O Inferno em Hellraiser II é um vasto labirinto com reinos intermediários, onde as almas experimentam suas dores e prazeres pessoais. Essa visão traz ecos do artista holandês M.C. Escher, cujas “arquiteturas impossíveis” têm precisão matemática. A dimensão infernal se mostra como um mundo de sonho, cuja grandeza aterrorizante e arquitetura ciclópica fariam H. P. Lovecraft se orgulhar. Esse Hades não é o epítome do caos, mas da ordem. Nele, não há cavernas, nem chamas; há corredores, escadarias e nuvens escuras no horizonte. Contudo, ele segue a regra de que o tormento deve ser eterno.
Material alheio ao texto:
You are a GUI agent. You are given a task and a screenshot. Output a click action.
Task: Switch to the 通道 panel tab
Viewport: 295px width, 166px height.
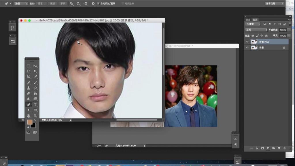coord(248,20)
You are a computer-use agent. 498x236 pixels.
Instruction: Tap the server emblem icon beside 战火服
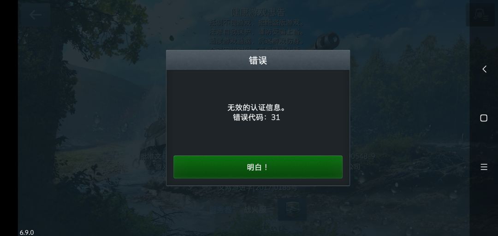click(x=292, y=209)
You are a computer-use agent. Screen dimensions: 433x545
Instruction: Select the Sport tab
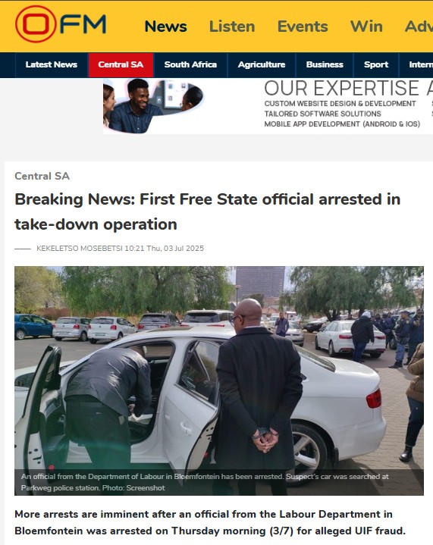tap(376, 64)
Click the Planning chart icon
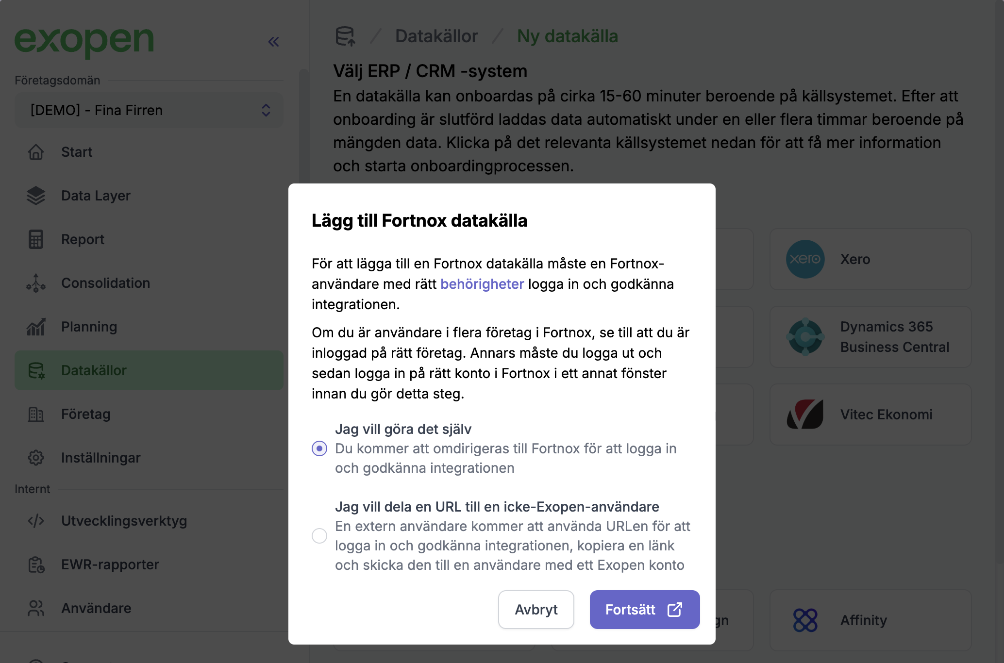 coord(36,327)
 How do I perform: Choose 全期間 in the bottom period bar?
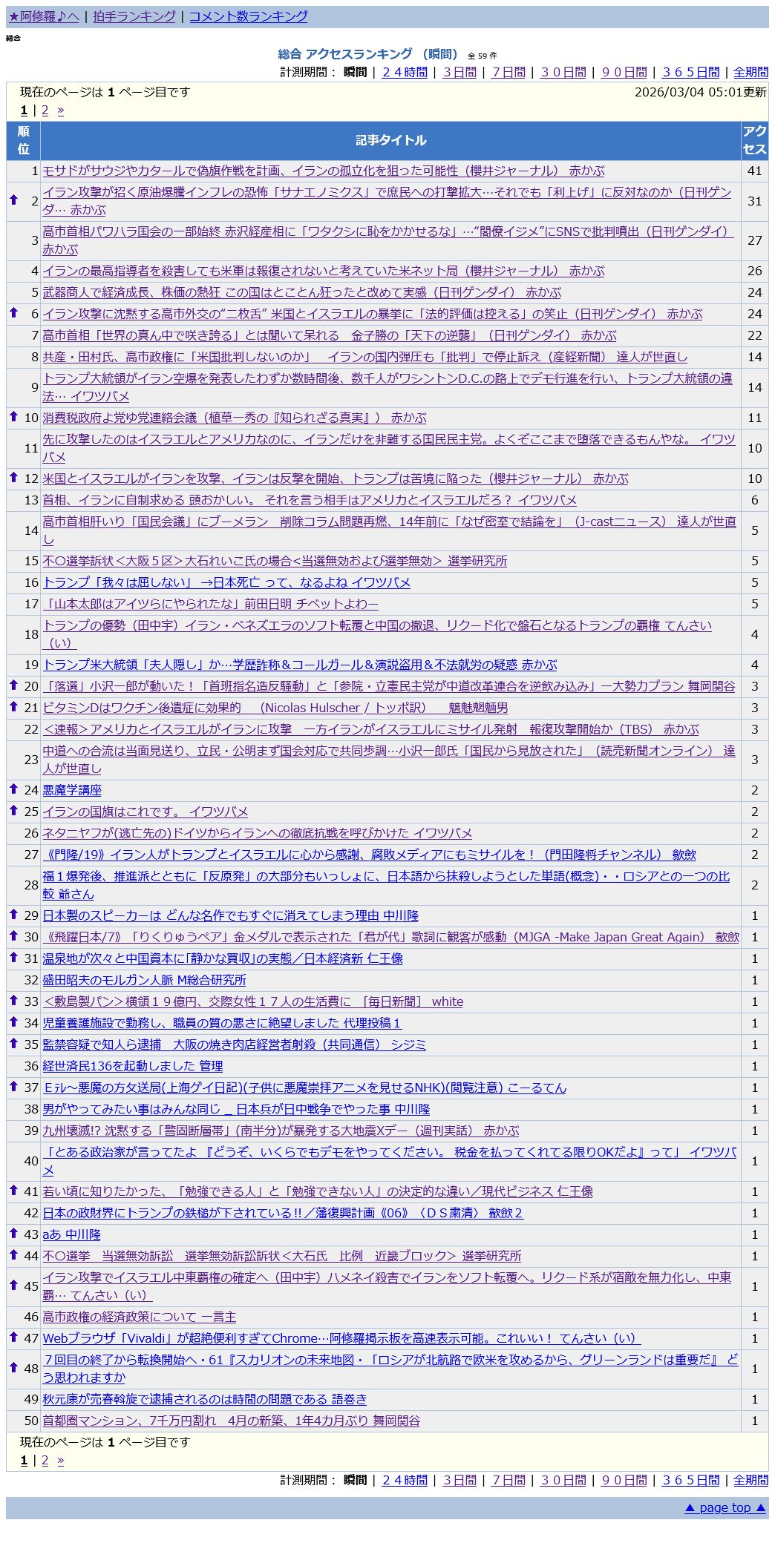(x=751, y=1480)
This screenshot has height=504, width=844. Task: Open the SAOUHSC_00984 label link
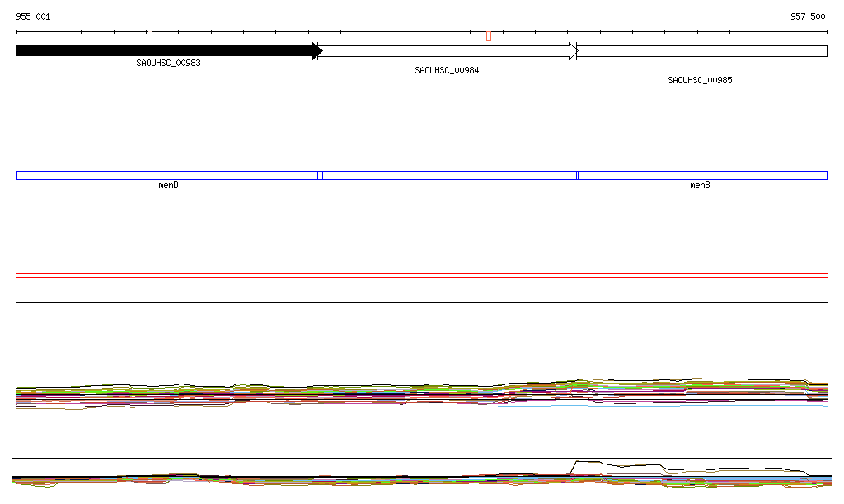point(447,71)
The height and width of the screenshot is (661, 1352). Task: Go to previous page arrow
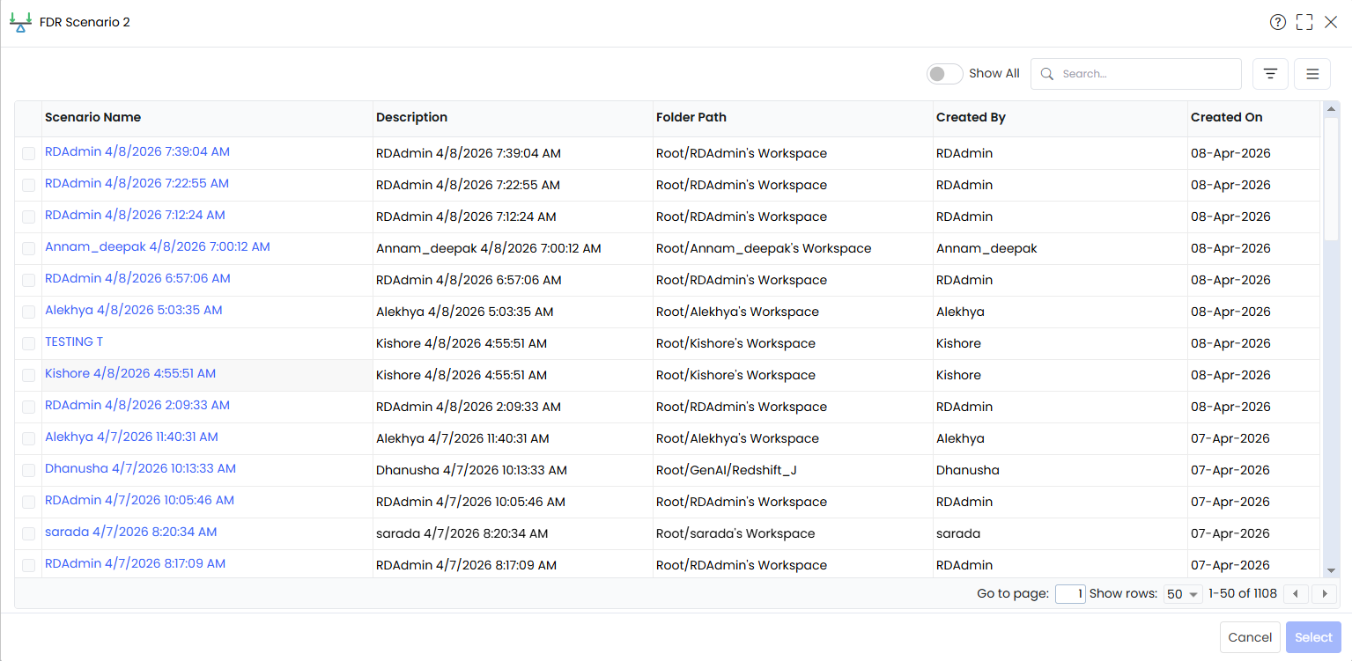pyautogui.click(x=1296, y=594)
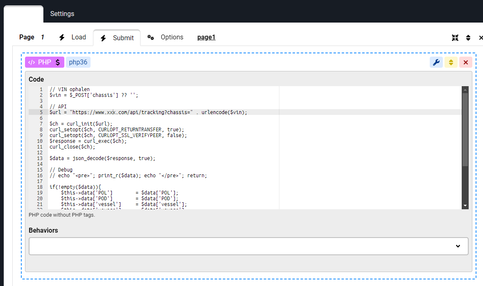The width and height of the screenshot is (483, 286).
Task: Open the Settings tab in top bar
Action: coord(62,14)
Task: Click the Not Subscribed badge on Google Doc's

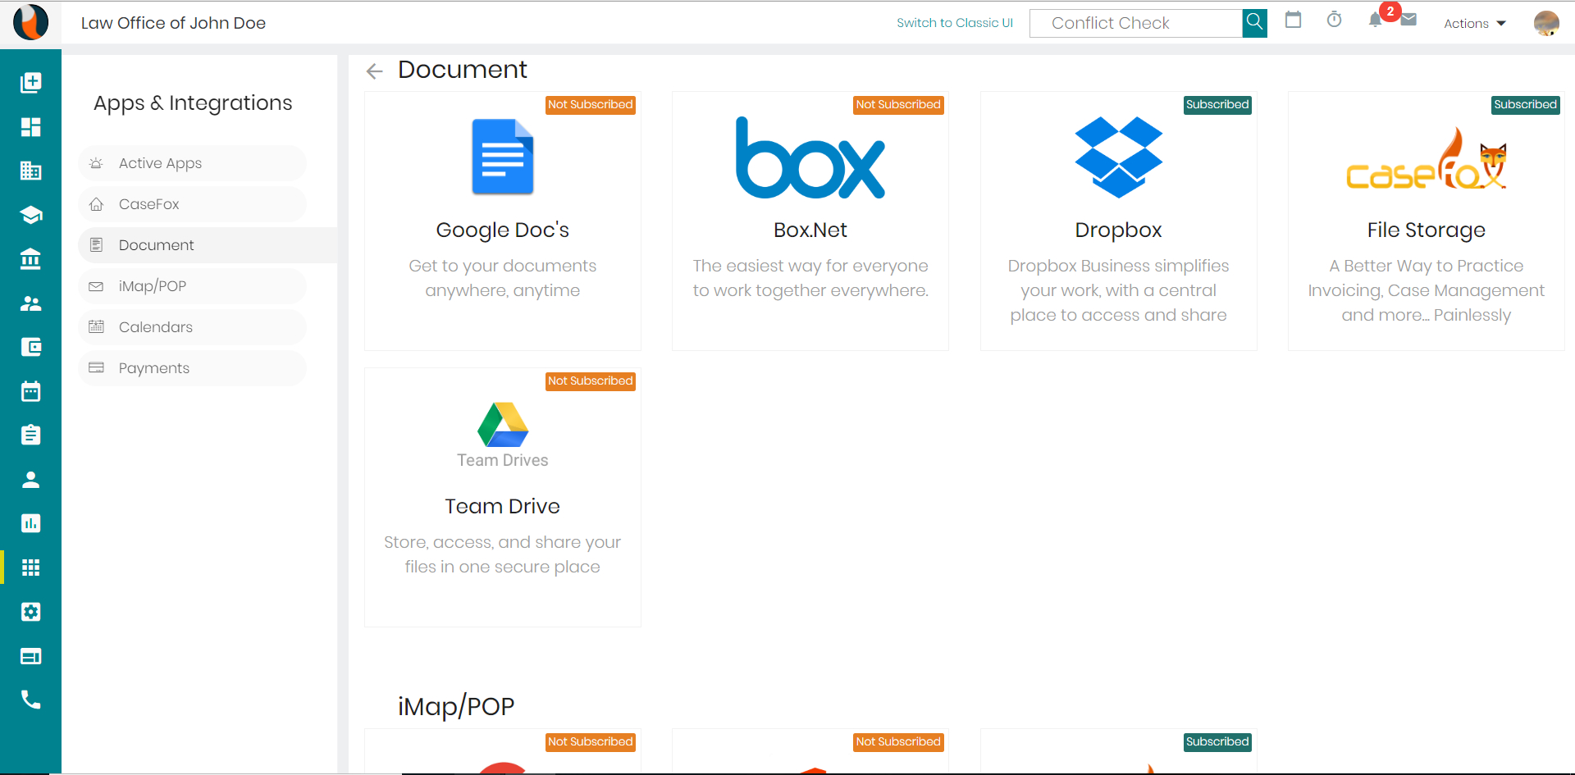Action: coord(590,105)
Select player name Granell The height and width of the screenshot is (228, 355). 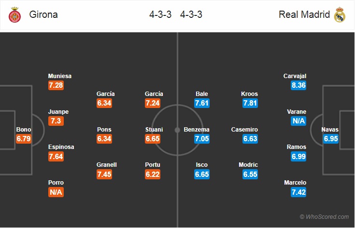pos(106,165)
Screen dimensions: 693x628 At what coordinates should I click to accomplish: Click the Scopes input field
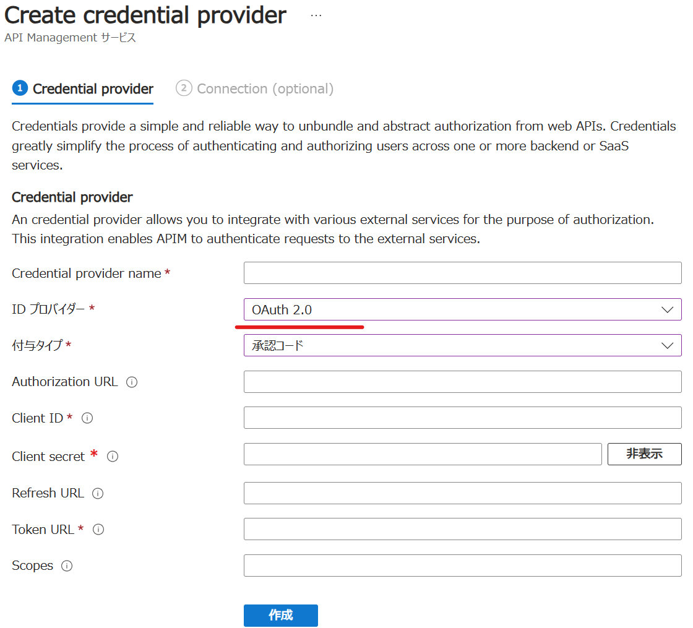(x=462, y=566)
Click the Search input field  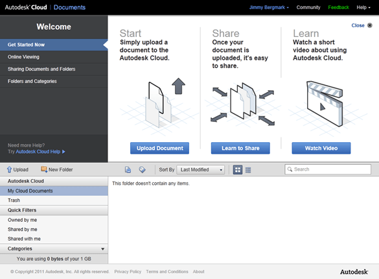328,169
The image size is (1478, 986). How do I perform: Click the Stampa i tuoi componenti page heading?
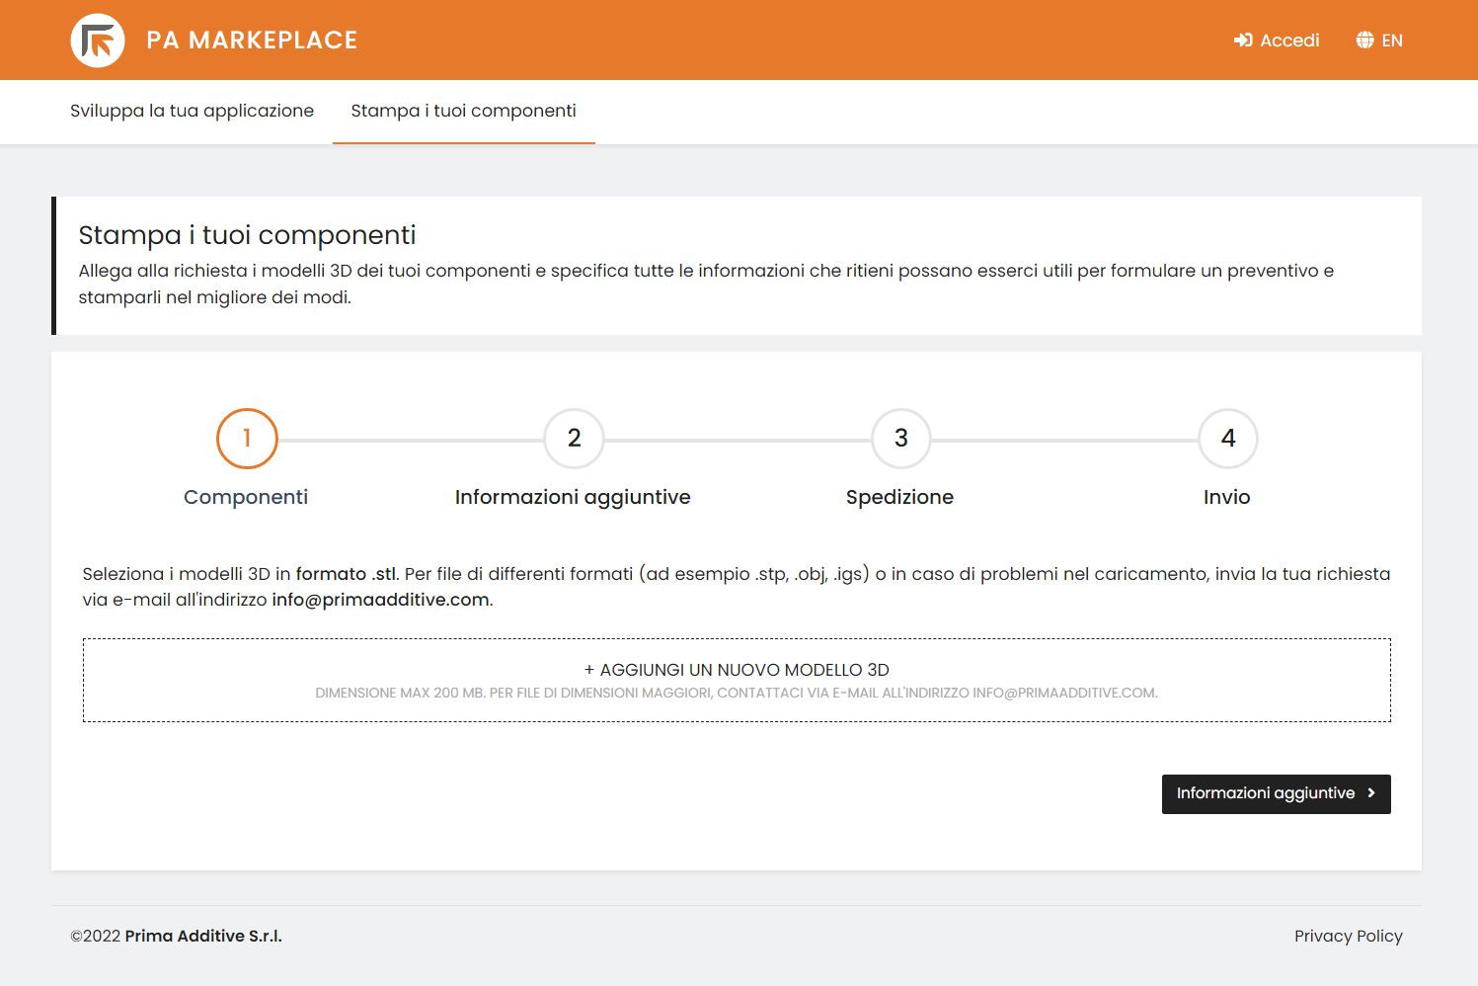[x=247, y=235]
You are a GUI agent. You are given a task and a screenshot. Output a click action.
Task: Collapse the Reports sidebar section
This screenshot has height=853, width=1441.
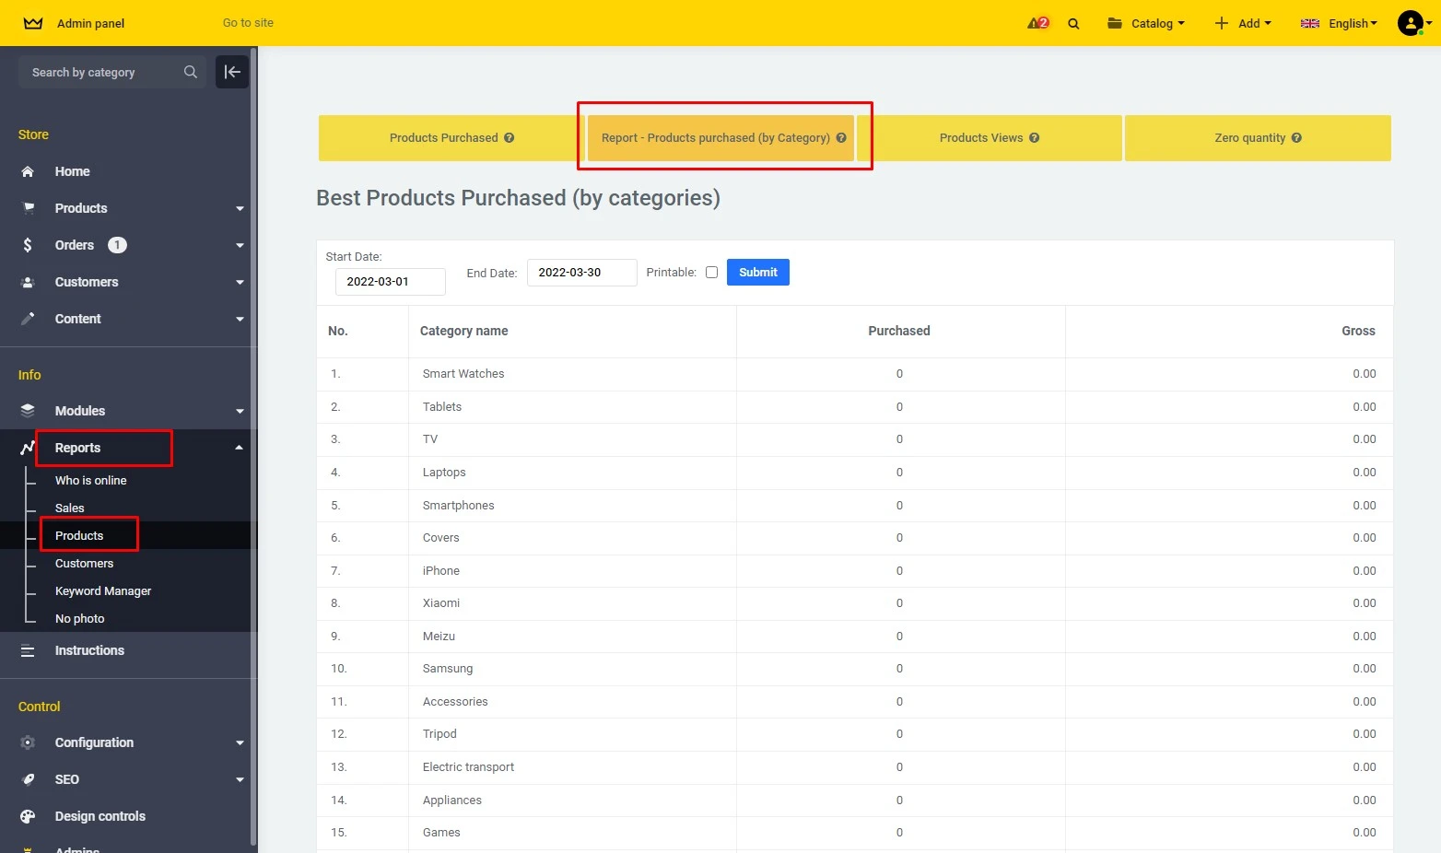point(239,448)
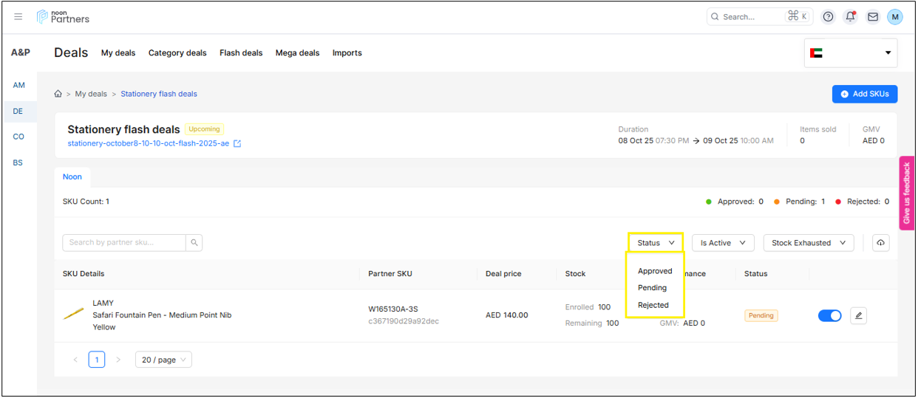Click the home breadcrumb icon
The image size is (918, 398).
(58, 94)
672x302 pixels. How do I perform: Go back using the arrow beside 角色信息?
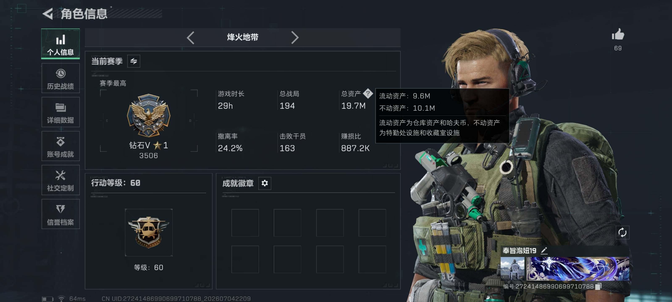pyautogui.click(x=48, y=14)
A luta do Bem contra o Mal
Contudo, o clímax de Hellraiser II é a tradicional luta do Bem contra o Mal. No Inferno, a revelação de quem Pinhead realmente foi o faz voltar à forma humana, perdendo assim seus poderes. A versão Cenobita de Channard então invoca lâminas cirúrgicas e tentáculos lovecraftianos que brotam das suas mãos. Tais armas agem sob controle de sua mente, assim como os ganchos e correntes de Pinhead. Com sede de poder, o monstruoso Doutor as usa para matar o Líder dos Cenobitas e seus capangas. Por fim, as heroínas (Kirsty e Tiffany) lutam com os vilões (Julia e Channard) e vencem.
Referências
Dicionário de símbolos (2020), de Jean Chevalier e Alain Gheerbrant.
“Demons to some, angels to others: eldritch horrors and hellbound religion in the Hellraiser films”, por Lúcio Reis Filho. Em: Divine Horror (2017).
The Hellbound Heart: A Novel (2009), de Clive Barker.
Horror Films of the 1980s (2007), de John Kenneth Muir.
The Hellraiser films and their legacy (2006), de Paul Kane.
Nightmare Movies: Horror on Screen since the 1960s (2001), de Kim Newman.
“Crawling Celluloid Chaos – H.P. Lovecraft in Cinema”, por Andy Black. Em: Necronomicon – The Journal of Horror and Erotic Cinema (1996), v. 1.
The Hellraiser Chronicles (1992), de Stephen Jones. Entrevista com Clive Barker.